RECORDS TO USE section start

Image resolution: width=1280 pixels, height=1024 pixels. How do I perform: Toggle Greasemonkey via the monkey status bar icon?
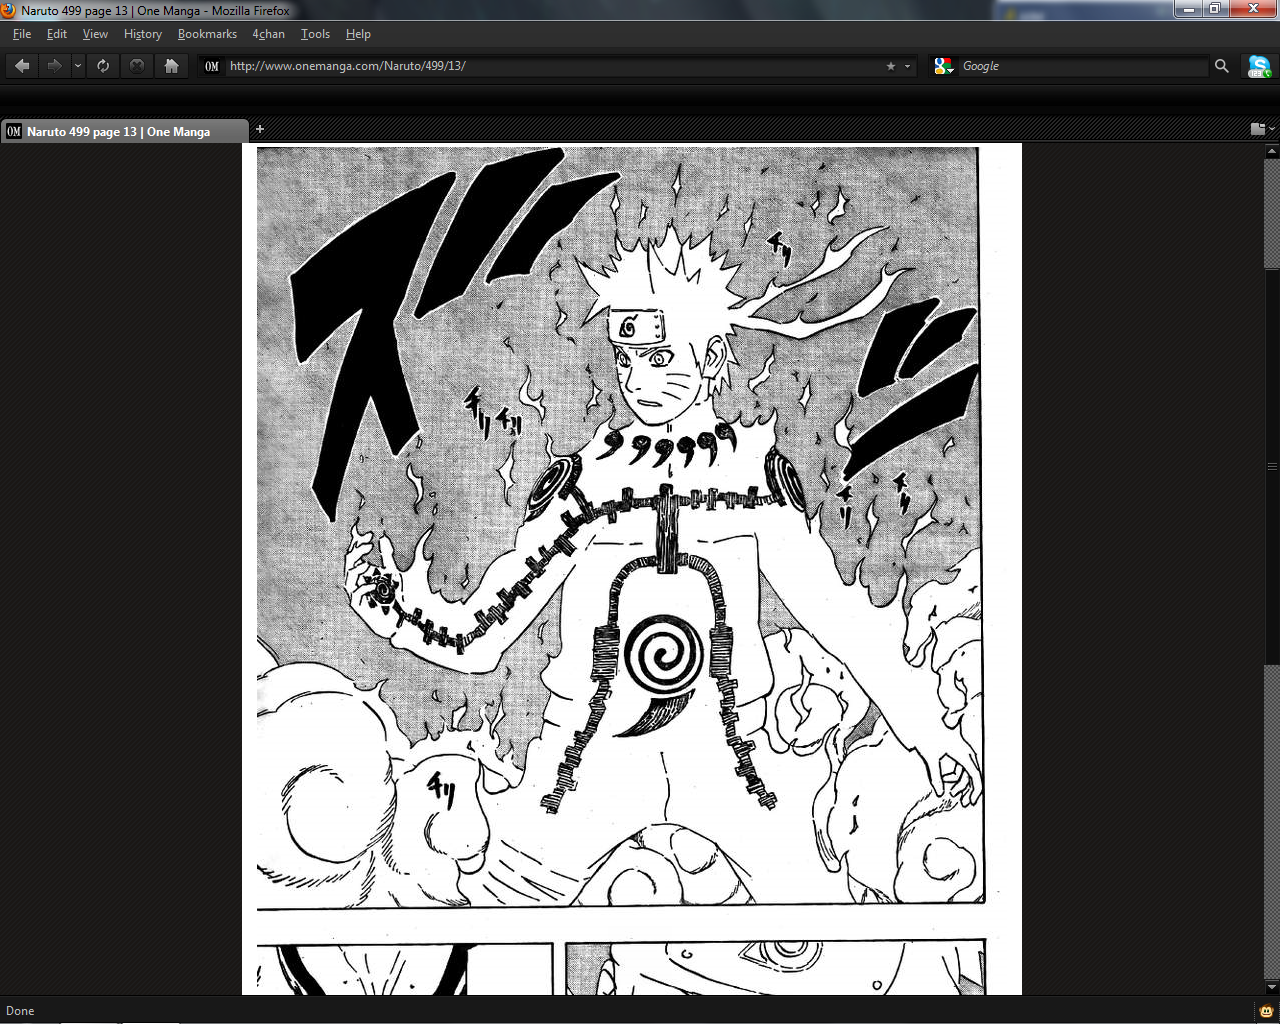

RECORDS TO USE section end
RECORDS TO USE section start

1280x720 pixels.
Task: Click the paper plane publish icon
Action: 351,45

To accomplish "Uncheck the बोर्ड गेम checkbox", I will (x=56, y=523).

RECORDS TO USE section end
RECORDS TO USE section start

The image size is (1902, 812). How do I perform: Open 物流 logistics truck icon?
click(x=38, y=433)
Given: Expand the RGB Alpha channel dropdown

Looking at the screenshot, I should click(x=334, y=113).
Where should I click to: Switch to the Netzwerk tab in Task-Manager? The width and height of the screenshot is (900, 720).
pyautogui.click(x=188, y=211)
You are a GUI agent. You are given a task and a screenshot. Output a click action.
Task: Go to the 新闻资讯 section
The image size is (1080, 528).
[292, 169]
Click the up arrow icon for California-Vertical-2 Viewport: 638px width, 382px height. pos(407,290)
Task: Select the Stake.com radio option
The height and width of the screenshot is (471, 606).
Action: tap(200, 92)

RECORDS TO USE section end

Start with the line above that contains "Where should I" and stop after the line that contains "Task: Go to the 新闻资讯 section". Output those lines exactly, and only those.

Where should I click to: Switch to the Netzwerk tab in Task-Manager? The width and height of the screenshot is (900, 720).
pyautogui.click(x=188, y=211)
You are a GUI agent. You are given a task and a screenshot. Output a click action.
Task: Go to the 新闻资讯 section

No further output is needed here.